Element lookup rows ->
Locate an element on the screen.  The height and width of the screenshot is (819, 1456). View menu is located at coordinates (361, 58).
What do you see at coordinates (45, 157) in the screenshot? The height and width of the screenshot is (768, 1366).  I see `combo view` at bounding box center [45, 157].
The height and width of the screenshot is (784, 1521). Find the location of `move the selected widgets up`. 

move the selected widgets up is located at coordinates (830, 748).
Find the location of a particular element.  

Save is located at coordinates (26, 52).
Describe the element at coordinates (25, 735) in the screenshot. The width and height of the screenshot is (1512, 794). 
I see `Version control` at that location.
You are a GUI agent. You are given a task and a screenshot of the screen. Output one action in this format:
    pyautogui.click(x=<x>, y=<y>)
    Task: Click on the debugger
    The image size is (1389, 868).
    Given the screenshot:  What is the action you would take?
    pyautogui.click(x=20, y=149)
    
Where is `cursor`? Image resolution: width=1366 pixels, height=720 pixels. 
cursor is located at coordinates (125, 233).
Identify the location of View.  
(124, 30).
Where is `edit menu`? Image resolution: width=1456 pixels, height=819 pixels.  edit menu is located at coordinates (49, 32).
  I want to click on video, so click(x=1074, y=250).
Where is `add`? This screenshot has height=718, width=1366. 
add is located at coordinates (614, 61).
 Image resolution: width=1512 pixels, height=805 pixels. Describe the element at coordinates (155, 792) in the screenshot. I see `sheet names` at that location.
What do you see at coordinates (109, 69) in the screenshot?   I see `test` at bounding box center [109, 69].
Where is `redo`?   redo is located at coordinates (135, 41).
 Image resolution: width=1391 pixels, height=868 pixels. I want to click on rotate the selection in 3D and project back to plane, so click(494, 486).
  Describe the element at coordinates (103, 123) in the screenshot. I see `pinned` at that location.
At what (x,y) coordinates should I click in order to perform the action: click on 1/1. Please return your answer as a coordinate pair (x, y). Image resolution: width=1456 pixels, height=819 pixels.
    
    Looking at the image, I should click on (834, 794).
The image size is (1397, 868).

WHAT THE EXERCISE ASKS -> Write out all of the rows above again, word for word.

WRITTEN ANSWER ->
Locate an element on the screen.  The height and width of the screenshot is (819, 1456). View menu is located at coordinates (361, 58).
What do you see at coordinates (45, 157) in the screenshot? The height and width of the screenshot is (768, 1366).  I see `combo view` at bounding box center [45, 157].
The height and width of the screenshot is (784, 1521). Find the location of `move the selected widgets up`. 

move the selected widgets up is located at coordinates (830, 748).
Find the location of a particular element.  

Save is located at coordinates (26, 52).
Describe the element at coordinates (25, 735) in the screenshot. The width and height of the screenshot is (1512, 794). 
I see `Version control` at that location.
You are a GUI agent. You are given a task and a screenshot of the screen. Output one action in this format:
    pyautogui.click(x=<x>, y=<y>)
    Task: Click on the debugger
    The image size is (1389, 868).
    Given the screenshot:  What is the action you would take?
    pyautogui.click(x=20, y=149)
    
Where is `cursor`? Image resolution: width=1366 pixels, height=720 pixels. 
cursor is located at coordinates (125, 233).
Identify the location of View.  
(124, 30).
Where is `edit menu`? Image resolution: width=1456 pixels, height=819 pixels.  edit menu is located at coordinates (49, 32).
  I want to click on video, so click(x=1074, y=250).
Where is `add`? This screenshot has height=718, width=1366. 
add is located at coordinates (614, 61).
 Image resolution: width=1512 pixels, height=805 pixels. Describe the element at coordinates (155, 792) in the screenshot. I see `sheet names` at that location.
What do you see at coordinates (109, 69) in the screenshot?   I see `test` at bounding box center [109, 69].
Where is `redo`?   redo is located at coordinates (135, 41).
 Image resolution: width=1391 pixels, height=868 pixels. I want to click on rotate the selection in 3D and project back to plane, so click(494, 486).
  Describe the element at coordinates (103, 123) in the screenshot. I see `pinned` at that location.
At what (x,y) coordinates should I click in order to perform the action: click on 1/1. Please return your answer as a coordinate pair (x, y). Image resolution: width=1456 pixels, height=819 pixels.
    
    Looking at the image, I should click on (834, 794).
The image size is (1397, 868).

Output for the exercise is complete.